Otro que se estrena en la Grande Boucle, Enric Mas, sí aguantó. Pero con el agua al cuello. «Miraba a mi alrededor y veía que muchos resistían ese increíble ritmo. No sé ni cómo he sobrevivido», confesó en los micrófonos de la Cadena Cope. Así es el Tour, una tortura capitular que no dejará de azotar hasta París. El pelotón coronó la cota de los Cinco Castillos, al última, y se descolgó hacia la meta de Colmar, la 'Venecia' de Alsacia, llena de canales. Donde Enric Mas, un escalador, había sufrido, Sagan había guardado fuerzas. Más fino que nunca. Tan convencido como siempre. Su equipo y el Sunweb eliminaron al último que trató de escapar de este campo de concentración, el portugués Rui Costa. Al paredón.
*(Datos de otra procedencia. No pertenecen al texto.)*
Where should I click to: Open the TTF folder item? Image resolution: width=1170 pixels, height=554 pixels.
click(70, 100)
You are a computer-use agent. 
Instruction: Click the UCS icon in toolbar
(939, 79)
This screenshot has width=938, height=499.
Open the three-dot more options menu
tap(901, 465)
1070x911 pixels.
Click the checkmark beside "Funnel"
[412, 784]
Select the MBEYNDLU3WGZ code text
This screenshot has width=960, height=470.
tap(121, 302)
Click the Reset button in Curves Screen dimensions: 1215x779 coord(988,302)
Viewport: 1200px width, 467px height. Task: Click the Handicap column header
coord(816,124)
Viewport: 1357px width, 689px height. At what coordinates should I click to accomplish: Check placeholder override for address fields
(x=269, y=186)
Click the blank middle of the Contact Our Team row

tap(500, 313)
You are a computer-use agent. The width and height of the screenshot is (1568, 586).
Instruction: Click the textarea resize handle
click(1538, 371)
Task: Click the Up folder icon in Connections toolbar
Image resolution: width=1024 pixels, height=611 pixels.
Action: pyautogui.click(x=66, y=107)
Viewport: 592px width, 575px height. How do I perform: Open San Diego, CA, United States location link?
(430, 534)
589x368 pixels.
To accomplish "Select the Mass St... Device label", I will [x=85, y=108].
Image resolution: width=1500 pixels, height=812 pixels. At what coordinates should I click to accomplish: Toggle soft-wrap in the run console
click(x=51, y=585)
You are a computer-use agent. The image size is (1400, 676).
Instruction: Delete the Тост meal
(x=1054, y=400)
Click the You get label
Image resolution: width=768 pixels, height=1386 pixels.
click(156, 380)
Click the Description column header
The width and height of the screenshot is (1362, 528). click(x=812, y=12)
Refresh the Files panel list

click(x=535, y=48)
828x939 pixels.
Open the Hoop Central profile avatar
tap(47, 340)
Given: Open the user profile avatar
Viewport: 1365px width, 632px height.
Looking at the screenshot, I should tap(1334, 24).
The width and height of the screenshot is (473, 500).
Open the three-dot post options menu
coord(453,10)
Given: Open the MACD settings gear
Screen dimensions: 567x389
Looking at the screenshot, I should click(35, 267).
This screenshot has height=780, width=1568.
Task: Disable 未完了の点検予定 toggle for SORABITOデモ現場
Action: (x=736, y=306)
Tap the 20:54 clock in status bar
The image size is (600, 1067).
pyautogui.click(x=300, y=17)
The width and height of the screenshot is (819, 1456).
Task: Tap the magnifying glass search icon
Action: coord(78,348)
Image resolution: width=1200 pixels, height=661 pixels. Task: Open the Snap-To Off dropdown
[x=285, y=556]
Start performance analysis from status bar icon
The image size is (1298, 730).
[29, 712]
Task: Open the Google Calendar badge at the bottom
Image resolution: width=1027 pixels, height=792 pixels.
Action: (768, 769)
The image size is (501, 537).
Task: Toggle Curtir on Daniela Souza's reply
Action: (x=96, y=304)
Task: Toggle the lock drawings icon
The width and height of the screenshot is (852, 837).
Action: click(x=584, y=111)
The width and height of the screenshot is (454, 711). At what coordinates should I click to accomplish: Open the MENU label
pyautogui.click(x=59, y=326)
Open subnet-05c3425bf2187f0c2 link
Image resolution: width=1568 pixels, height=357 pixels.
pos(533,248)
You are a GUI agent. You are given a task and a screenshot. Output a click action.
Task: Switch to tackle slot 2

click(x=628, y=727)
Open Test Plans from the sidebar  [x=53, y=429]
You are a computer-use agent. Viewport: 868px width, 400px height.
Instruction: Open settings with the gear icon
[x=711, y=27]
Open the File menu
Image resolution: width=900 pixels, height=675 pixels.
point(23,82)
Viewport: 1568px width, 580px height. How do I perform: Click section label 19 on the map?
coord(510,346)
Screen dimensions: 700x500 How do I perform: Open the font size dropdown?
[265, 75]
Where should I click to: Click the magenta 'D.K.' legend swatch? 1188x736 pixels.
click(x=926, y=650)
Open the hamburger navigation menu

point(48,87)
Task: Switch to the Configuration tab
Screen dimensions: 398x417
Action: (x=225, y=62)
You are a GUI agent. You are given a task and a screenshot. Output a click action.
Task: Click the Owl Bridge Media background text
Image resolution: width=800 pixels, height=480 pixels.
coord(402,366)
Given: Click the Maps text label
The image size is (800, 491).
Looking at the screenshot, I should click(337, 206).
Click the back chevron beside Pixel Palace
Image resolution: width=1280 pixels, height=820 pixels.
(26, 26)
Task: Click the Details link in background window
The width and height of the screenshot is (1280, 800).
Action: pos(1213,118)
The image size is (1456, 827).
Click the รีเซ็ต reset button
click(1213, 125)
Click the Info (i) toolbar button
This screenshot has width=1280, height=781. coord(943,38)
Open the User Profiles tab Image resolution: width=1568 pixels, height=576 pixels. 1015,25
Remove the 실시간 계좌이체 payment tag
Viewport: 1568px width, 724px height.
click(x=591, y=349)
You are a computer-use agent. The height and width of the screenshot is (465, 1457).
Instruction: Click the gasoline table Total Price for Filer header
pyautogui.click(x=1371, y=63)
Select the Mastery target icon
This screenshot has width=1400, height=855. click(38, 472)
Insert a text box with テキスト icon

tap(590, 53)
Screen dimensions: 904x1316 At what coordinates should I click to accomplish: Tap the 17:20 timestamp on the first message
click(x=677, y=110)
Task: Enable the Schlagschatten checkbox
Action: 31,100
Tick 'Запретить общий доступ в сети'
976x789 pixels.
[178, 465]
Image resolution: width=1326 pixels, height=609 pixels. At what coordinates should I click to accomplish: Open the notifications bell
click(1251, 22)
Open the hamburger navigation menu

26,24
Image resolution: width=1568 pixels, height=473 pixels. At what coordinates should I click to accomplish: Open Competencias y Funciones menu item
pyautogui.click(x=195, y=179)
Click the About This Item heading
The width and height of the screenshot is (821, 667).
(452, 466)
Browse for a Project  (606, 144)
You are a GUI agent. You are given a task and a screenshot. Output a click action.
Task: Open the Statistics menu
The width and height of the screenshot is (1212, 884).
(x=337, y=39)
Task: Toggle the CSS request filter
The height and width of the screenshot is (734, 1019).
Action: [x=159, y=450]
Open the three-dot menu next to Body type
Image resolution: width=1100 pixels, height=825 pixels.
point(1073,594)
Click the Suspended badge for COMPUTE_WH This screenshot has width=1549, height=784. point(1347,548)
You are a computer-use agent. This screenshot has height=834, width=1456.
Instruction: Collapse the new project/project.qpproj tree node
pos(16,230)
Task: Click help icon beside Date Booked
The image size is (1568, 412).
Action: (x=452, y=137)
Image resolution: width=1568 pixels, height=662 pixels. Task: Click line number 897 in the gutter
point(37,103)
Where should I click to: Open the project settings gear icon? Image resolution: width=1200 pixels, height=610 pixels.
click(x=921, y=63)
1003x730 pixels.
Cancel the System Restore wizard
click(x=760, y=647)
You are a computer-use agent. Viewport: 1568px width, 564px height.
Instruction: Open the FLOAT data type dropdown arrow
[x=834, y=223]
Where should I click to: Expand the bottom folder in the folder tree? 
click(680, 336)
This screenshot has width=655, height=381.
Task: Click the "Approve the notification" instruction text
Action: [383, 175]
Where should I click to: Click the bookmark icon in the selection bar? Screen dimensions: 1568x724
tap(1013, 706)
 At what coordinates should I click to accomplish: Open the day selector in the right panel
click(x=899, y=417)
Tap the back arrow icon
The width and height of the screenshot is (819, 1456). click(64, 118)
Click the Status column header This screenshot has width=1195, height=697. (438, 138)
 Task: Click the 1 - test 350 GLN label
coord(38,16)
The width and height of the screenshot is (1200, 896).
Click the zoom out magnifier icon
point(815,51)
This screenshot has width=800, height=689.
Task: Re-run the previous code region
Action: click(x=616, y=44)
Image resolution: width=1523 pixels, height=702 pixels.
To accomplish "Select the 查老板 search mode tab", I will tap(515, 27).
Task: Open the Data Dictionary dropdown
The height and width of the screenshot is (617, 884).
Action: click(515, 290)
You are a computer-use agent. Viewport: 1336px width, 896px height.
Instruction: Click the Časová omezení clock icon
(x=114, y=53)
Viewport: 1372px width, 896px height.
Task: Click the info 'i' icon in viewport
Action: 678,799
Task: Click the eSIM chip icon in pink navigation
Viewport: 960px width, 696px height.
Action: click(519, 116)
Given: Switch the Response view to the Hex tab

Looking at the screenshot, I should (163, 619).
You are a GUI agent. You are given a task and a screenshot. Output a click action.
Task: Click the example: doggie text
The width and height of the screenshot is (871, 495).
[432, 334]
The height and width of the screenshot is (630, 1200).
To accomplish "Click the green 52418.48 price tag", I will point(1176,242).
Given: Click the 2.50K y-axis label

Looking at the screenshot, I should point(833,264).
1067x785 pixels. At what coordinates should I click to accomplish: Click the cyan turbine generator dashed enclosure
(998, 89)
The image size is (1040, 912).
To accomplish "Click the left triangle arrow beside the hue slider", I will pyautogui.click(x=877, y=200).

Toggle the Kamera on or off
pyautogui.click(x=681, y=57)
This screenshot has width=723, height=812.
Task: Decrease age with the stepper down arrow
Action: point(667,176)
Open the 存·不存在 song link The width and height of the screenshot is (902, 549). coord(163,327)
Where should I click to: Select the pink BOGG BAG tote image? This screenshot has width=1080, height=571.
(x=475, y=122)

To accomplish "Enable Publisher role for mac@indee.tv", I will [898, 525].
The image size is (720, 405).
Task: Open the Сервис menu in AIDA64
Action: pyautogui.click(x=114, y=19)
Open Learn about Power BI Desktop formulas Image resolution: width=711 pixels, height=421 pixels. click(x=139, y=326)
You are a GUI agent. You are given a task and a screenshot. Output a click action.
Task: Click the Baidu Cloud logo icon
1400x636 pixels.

Sagan es pimienta para el ciclismo. Trentin salió por la izquierda, con Van Aert y Omar Fraile (decimosexto al final) cerca en esa última recta. A Sagan se le había soldado Van Avermaet, el campeón olímpico. Pero cuando el eslovaco soltó gas pimienta rompió de un tajo la cuerda invisible que les unía. Ya no paró. Obús. Por el medio de Colmar rebasó a todos. Elevó su maillot verde y dibujó un puñetazo. Pura fuerza. A lo bestia. Ha vuelto tal y como era. Como es. Sin miedo a hacer lo que le dé la gana. El único temor que le asusta es hacer planes. Que nadie le pregunte por el séptimo maillot verde. El que ahora luce. «No es necesario ganar para ser un campeón», repite un ciclista cargado de triunfos. 'Estilo Sagan'.